Hello everyone and thanks for being here at my campaign.
Save Deysel House is a fundraiser to save my parents from becoming homeless from debt as they are now being forced into retirement.
When we acquired this debt we were in a position to pay it back but life and time has been unkind to us.
My dad lost his job due to company downsizing early last year and then suffered a thrombosis in the leg and a clot in his lung and near his heart. Further, he then had a stroke in November last year and lost much of his sight and ultimately making him fully dependent on me to drive him anywhere. He is so depressed and it really has made trying to get a new job pretty much impossible for him.
My mom is being retired by the school she works at as that is government policy for persons 65+ working at government-funded facilities.
We owe about R550 000 on our bond (mortgage) for our house and another R50 000 odd thousand in credit card debt. We didn't go around wasting money or taking fancy holidays. These debts were made on things like medical bills, house repairs, recurring car repairs and other expenses that for some awfully unlucky reason kept popping up over and over.
My parents and I have been cleaning out and selling many things to help alleviate our troubles.

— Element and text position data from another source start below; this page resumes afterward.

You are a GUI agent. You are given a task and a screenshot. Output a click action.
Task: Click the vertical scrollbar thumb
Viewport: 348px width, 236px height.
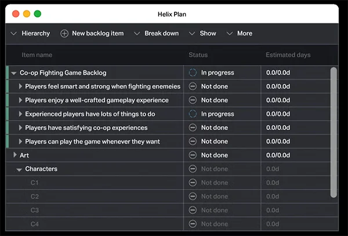334,133
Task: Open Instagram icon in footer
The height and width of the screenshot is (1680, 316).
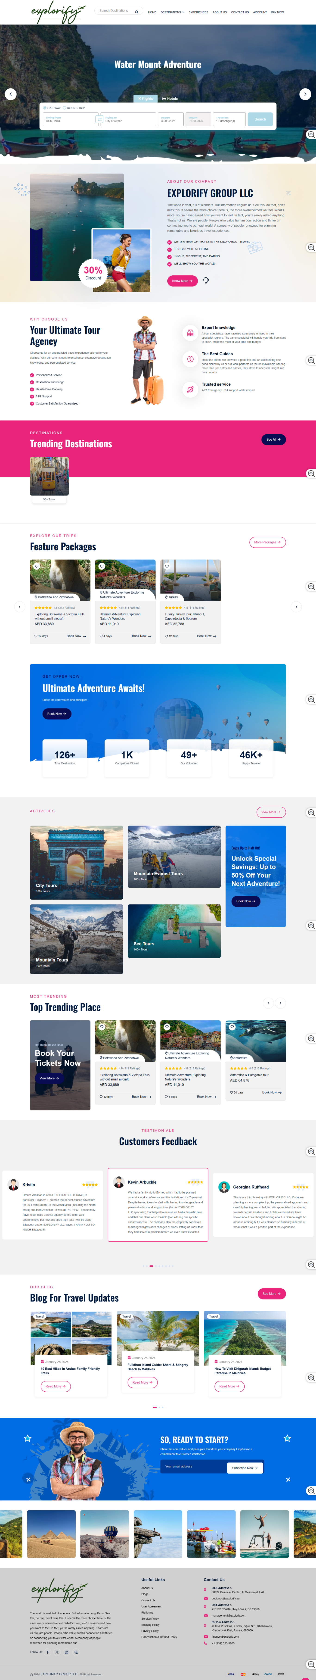Action: point(66,1652)
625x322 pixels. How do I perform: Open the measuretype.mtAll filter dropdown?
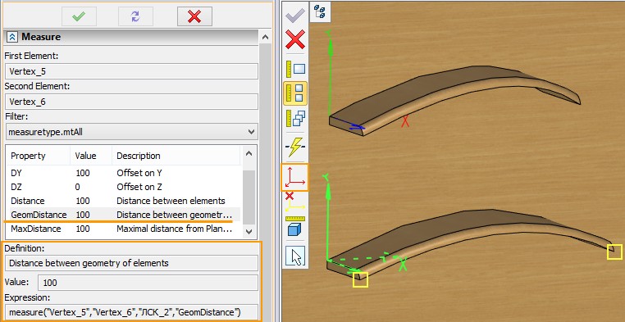(x=131, y=132)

We have delved into every backup plan and savings we have and have reached the end of our options.
Today is my 27th birthday and I feel awful and guilty. I still live at home and am financially unstable myself at the moment. I do many part-time jobs but I just can't help my family as my expenses for driving and necessities (Such as toothpaste, soap and other toiletries) end up using all of my earnings. I am applying for a full-time job and have been declined because of a lack of experience in my field more times than I can remember now. I hate asking for help because I feel like I've failed as a daughter and as an adult. I am so ashamed and embarrassed.

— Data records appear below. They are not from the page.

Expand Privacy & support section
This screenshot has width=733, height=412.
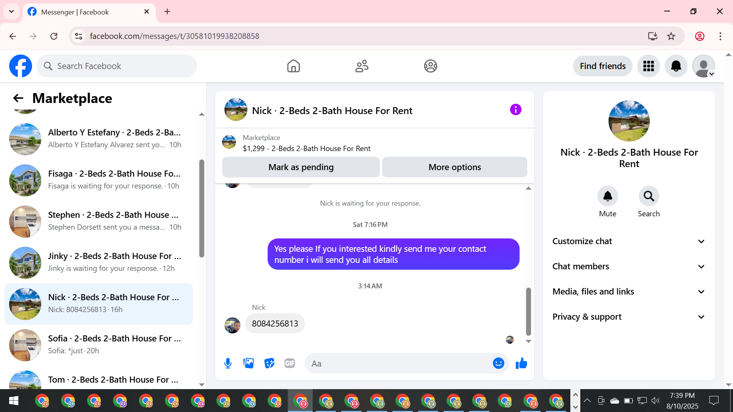tap(628, 317)
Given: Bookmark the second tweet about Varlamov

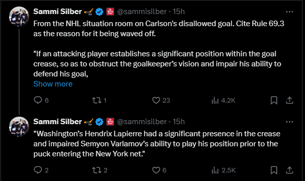Looking at the screenshot, I should 274,170.
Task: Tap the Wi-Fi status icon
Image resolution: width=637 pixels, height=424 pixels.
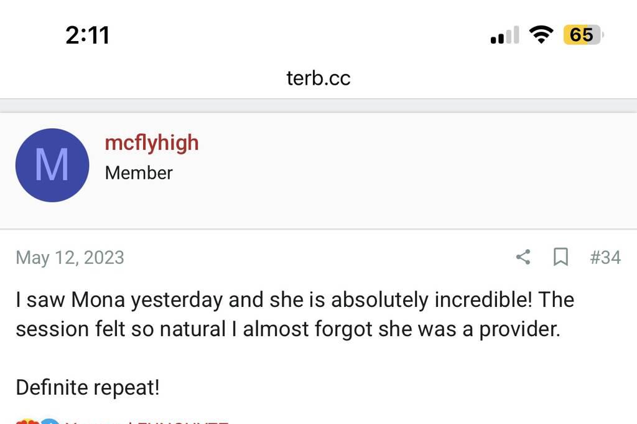Action: [x=541, y=35]
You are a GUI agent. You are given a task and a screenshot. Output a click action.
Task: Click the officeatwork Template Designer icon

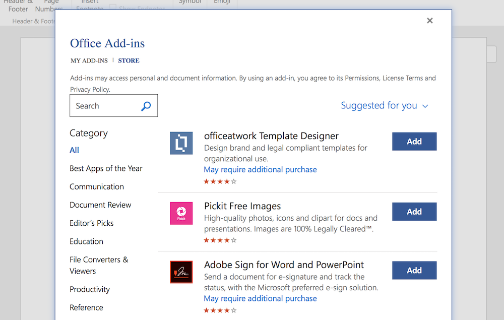pyautogui.click(x=181, y=143)
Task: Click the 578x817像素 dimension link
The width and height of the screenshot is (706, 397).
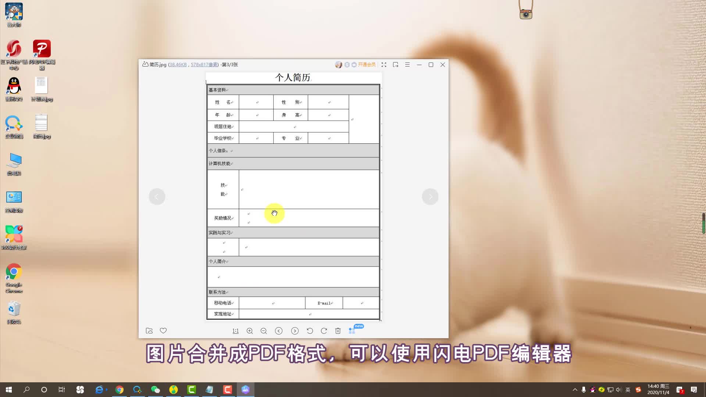Action: click(x=204, y=65)
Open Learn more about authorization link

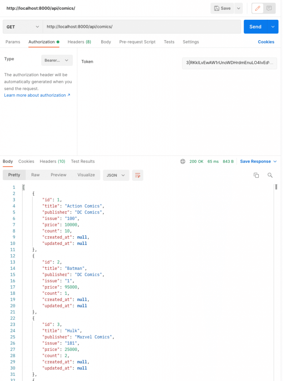point(37,95)
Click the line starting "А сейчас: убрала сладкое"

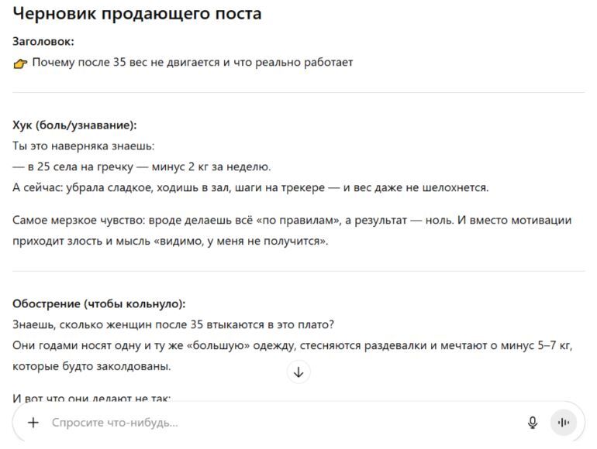coord(250,188)
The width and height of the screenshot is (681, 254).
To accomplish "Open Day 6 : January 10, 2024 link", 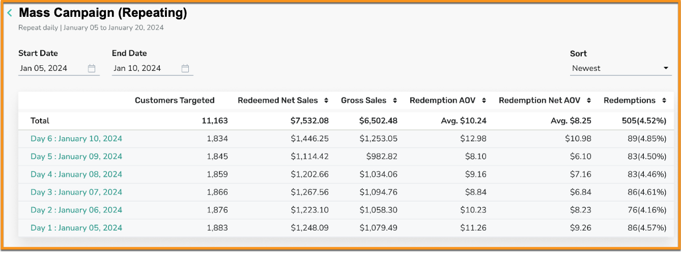I will 76,139.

I don't want any gifts or celebrations for my birthday, I just want my parents not to lose their house and possessions. I want to make sure they don't stress, argue, cry or fear for how we are going to make it through the end of the next month. I want them to have food on the table and to be comfortable as they enter into their elderly years.
This is the gift I ask for on my birthday, today the 19th of February:
Please consider helping us by donating or otherwise sharing this story with someone who can help?

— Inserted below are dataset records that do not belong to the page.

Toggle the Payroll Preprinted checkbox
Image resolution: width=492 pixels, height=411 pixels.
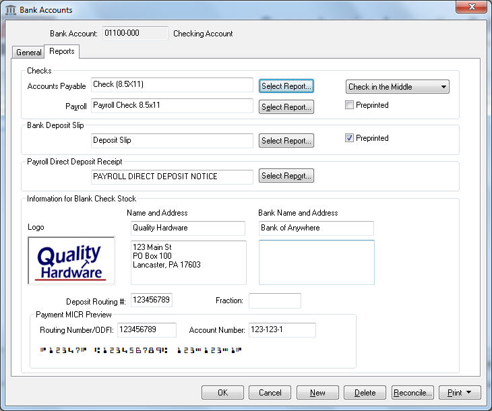click(x=349, y=105)
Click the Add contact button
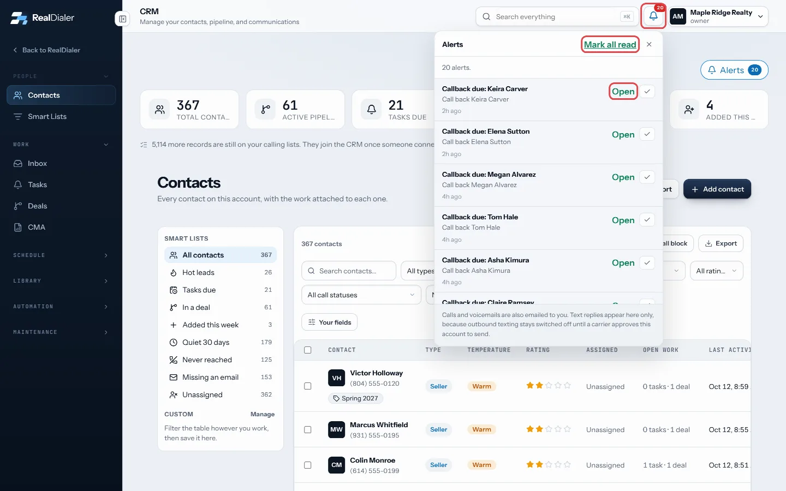Viewport: 786px width, 491px height. point(717,189)
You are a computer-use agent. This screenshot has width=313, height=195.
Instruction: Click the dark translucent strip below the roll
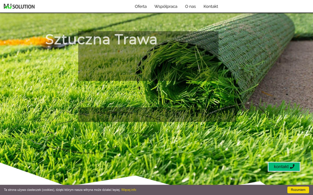158,114
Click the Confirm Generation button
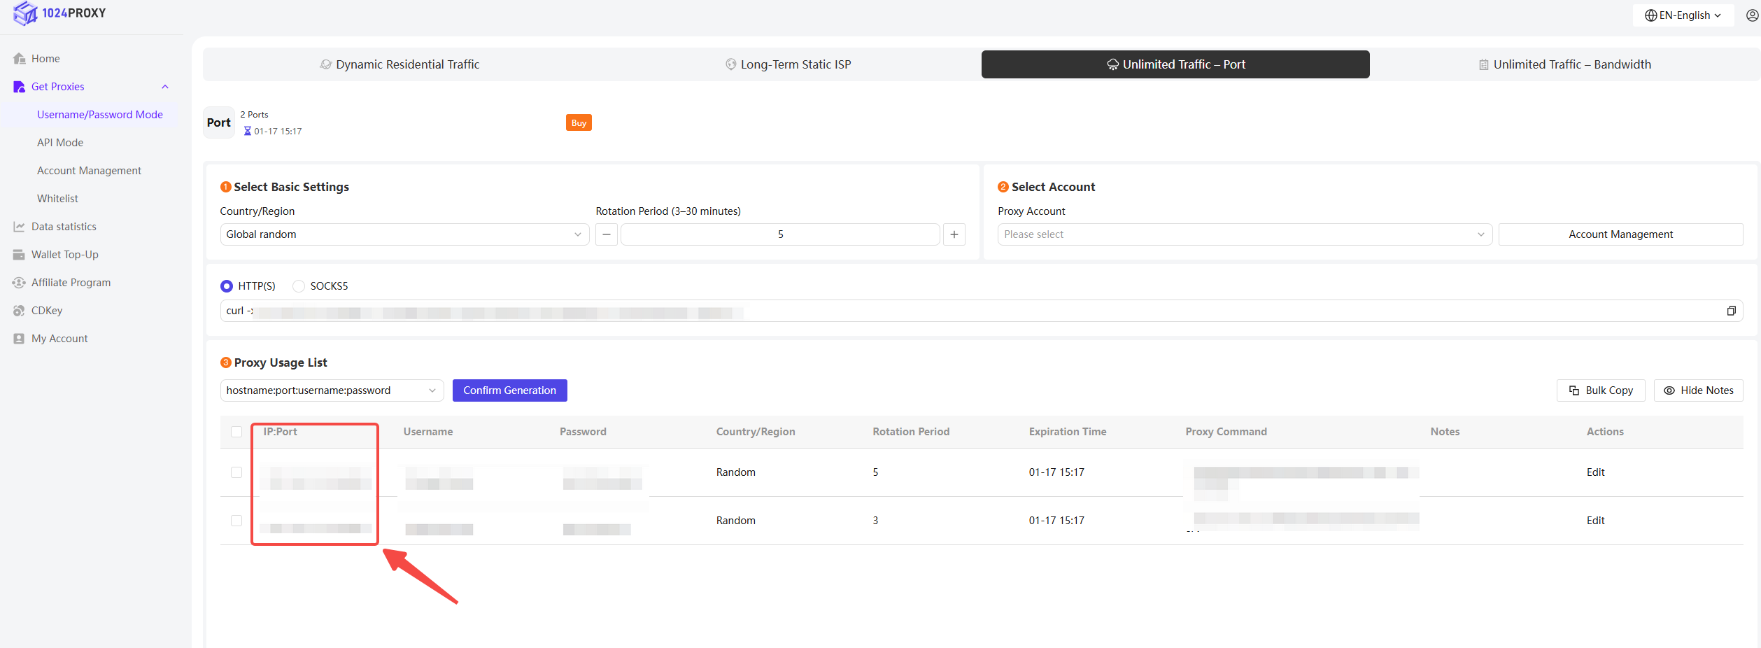The height and width of the screenshot is (648, 1761). click(x=509, y=390)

I know there are tons of people in way worse situations than this and that there are many organisations that deserve funding. If you want to fund something else then that's totally fine. I am only asking for help from anyone who feels like it.
A huge thanks to everyone who has already helped my family and to everyone that will. You have no idea the kind of difference you are making to our lives.
Have a wonderful day!
PS. Campaign will only work in U.S. Dollars so I've linked the approximate in dollars to this fundraiser.